● DATASET ENTRIES:
___
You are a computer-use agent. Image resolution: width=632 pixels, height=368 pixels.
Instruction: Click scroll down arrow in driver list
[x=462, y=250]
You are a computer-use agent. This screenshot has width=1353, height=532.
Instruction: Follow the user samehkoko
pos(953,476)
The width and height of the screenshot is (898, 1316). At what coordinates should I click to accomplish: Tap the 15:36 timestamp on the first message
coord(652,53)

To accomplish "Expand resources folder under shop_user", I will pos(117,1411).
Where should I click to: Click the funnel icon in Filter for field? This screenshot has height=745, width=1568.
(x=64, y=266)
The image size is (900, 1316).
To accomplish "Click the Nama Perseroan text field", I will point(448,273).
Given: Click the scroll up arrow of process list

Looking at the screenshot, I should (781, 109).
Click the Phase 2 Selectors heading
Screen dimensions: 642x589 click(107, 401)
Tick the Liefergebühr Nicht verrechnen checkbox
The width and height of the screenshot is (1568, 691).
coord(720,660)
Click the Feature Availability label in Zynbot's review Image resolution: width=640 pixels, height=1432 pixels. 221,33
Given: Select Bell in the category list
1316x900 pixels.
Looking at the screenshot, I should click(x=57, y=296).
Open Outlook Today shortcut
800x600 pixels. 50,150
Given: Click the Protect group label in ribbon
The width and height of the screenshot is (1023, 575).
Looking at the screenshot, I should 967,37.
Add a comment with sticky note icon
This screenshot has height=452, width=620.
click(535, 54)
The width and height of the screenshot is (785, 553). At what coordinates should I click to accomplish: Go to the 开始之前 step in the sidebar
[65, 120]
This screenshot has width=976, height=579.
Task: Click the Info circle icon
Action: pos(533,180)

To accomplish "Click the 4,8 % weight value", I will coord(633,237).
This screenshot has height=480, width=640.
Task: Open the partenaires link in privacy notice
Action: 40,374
___
● WHAT TO PRODUCE:
Search the data above for the word "label" and show every line that has it.

● PROBLEM SOLUTION:
Click the Feature Availability label in Zynbot's review Image resolution: width=640 pixels, height=1432 pixels. 221,33
Given: Click the Protect group label in ribbon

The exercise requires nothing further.